REQUIRED WORK: Please rewrite everything from the start of the records down to the line containing "(x=1065, y=32)", swapping "trash" for "bin" and leaving all else as it is.

ENTRIES:
** Begin **
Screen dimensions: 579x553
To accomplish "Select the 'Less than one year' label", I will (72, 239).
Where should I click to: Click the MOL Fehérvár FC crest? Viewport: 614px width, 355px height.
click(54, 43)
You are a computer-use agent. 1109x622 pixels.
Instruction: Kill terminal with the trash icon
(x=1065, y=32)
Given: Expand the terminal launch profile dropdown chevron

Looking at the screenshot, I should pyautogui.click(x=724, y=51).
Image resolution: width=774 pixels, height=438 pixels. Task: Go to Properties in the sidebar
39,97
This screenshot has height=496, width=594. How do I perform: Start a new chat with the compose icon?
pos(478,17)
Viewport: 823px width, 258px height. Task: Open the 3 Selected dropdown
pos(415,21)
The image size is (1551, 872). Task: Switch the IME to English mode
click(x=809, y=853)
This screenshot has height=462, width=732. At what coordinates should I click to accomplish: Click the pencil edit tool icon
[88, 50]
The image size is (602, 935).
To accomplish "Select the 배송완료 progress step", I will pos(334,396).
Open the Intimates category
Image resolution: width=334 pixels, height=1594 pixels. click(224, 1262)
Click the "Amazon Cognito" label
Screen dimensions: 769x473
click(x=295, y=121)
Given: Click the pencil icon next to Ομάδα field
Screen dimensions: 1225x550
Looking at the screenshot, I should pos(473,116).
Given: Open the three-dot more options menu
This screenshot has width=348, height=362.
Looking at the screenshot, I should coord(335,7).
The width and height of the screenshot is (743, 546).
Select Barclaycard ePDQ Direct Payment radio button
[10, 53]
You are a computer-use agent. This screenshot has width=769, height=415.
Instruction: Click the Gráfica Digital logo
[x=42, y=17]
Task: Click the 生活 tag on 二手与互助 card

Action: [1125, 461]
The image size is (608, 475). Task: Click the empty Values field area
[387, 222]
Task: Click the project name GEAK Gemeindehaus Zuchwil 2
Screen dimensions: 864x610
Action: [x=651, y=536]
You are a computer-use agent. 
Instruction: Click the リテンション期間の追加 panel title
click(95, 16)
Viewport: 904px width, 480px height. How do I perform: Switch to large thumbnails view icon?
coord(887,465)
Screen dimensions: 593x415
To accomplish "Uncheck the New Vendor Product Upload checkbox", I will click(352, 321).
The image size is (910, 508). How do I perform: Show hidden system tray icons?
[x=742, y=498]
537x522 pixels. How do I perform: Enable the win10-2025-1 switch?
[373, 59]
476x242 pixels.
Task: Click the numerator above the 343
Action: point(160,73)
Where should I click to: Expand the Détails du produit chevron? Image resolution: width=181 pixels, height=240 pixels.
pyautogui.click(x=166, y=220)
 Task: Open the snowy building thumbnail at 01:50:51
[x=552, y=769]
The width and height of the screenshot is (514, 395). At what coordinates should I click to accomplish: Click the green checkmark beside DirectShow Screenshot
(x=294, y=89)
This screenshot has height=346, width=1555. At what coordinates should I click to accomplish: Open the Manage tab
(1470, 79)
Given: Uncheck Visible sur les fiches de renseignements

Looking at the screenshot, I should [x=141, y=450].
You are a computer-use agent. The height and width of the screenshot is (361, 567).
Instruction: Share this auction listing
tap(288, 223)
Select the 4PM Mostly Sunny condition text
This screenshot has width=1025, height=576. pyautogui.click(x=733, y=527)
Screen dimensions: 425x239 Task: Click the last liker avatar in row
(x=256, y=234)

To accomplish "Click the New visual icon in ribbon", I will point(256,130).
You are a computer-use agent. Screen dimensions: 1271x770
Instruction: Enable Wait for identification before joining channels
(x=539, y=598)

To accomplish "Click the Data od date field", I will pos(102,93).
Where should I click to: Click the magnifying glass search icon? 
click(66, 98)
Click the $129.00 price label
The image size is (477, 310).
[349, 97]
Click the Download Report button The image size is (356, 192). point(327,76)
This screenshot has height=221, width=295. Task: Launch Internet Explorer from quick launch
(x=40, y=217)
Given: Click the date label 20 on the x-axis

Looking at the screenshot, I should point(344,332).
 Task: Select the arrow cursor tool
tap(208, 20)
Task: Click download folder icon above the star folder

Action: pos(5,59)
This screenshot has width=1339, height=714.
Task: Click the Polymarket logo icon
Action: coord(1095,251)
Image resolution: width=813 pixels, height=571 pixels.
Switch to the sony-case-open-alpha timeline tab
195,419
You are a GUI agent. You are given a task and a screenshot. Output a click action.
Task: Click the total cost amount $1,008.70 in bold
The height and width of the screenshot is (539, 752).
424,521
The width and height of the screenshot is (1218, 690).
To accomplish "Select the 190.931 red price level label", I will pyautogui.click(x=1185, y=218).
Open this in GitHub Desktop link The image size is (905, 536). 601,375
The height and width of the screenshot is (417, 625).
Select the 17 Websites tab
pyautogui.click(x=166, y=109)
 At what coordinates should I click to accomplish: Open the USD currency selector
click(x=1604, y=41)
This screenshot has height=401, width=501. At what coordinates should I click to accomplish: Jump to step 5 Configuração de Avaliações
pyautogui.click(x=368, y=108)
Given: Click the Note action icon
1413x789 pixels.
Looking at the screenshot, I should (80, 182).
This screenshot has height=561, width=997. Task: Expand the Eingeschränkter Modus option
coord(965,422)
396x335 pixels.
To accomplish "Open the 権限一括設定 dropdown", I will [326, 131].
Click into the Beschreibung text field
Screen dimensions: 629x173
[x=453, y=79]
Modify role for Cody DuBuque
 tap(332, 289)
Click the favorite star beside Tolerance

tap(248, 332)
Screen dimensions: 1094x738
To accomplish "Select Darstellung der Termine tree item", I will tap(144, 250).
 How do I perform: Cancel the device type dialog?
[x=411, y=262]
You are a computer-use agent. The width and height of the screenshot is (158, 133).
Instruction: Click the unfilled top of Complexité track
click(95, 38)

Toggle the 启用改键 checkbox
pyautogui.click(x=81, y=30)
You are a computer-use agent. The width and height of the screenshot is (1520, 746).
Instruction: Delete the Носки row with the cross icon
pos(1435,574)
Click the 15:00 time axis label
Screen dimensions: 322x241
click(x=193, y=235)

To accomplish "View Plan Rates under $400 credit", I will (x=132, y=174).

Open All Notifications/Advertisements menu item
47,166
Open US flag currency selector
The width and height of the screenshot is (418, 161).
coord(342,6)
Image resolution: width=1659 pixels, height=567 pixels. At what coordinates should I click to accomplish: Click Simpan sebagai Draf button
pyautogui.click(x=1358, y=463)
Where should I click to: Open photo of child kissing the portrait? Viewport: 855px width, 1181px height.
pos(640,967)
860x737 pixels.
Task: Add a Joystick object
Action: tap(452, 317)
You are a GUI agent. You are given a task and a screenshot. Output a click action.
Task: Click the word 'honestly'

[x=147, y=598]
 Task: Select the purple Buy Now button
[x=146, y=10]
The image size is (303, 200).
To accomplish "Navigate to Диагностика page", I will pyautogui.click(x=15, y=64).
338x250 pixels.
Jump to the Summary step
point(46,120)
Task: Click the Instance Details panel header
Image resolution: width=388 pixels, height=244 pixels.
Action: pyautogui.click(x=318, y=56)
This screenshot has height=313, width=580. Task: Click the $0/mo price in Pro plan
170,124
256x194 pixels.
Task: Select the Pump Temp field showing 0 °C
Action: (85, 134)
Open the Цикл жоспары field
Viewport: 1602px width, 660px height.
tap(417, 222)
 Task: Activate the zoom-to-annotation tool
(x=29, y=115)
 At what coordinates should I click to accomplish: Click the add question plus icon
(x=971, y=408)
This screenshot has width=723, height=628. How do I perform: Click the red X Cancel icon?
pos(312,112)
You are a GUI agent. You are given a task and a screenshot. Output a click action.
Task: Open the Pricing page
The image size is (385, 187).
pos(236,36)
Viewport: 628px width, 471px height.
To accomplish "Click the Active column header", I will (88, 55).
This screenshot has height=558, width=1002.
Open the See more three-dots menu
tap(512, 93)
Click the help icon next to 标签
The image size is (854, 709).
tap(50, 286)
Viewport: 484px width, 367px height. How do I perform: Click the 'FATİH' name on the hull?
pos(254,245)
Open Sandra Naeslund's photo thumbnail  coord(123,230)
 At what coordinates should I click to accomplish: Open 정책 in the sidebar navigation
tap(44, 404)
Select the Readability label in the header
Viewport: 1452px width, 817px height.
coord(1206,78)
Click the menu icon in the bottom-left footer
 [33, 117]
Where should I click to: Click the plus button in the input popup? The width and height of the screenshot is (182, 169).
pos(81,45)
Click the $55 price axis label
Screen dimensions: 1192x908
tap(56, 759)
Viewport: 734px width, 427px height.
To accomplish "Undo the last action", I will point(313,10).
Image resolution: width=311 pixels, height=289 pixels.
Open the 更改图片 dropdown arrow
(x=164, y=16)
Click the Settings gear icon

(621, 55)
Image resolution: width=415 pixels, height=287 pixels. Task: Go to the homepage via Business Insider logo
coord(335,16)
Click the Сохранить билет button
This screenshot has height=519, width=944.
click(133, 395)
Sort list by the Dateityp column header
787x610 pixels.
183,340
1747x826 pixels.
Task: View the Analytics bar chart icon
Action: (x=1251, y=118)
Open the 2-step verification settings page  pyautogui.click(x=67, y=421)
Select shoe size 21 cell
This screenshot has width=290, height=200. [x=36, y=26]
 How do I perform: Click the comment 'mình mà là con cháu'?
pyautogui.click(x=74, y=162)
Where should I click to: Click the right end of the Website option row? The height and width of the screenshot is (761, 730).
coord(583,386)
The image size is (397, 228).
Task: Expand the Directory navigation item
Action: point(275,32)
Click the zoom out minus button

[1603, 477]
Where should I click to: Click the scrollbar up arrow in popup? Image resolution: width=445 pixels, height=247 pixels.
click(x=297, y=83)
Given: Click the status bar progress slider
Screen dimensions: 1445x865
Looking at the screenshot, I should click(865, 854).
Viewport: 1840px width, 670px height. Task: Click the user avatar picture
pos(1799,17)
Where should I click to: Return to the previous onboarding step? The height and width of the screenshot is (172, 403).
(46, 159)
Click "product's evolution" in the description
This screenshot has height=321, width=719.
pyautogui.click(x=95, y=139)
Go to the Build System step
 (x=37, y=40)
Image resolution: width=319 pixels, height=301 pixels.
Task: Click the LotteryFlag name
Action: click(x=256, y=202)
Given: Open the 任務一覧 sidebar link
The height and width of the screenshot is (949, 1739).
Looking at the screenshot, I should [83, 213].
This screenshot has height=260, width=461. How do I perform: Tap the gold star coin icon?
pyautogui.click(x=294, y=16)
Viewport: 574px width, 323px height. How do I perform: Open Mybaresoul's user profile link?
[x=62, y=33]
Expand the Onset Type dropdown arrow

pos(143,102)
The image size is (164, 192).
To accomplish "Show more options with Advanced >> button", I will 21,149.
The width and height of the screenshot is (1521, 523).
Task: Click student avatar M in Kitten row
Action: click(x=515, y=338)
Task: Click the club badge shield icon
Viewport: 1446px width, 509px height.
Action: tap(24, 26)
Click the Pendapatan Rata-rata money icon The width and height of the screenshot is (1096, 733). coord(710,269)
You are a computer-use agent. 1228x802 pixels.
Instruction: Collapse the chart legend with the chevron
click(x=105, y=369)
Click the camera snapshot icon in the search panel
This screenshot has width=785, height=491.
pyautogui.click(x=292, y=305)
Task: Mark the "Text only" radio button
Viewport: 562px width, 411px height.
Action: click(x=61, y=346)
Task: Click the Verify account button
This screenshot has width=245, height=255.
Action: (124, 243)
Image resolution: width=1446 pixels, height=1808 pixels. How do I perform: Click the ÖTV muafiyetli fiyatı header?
** End **
EXERCISE ANSWER:
Screen dimensions: 579x553
To accomplish "Select the 'Less than one year' label", I will (72, 239).
Where should I click to: Click the MOL Fehérvár FC crest? Viewport: 614px width, 355px height.
click(54, 43)
You are a computer-use agent. 1109x622 pixels.
Instruction: Kill terminal with the bin icon
(x=1065, y=32)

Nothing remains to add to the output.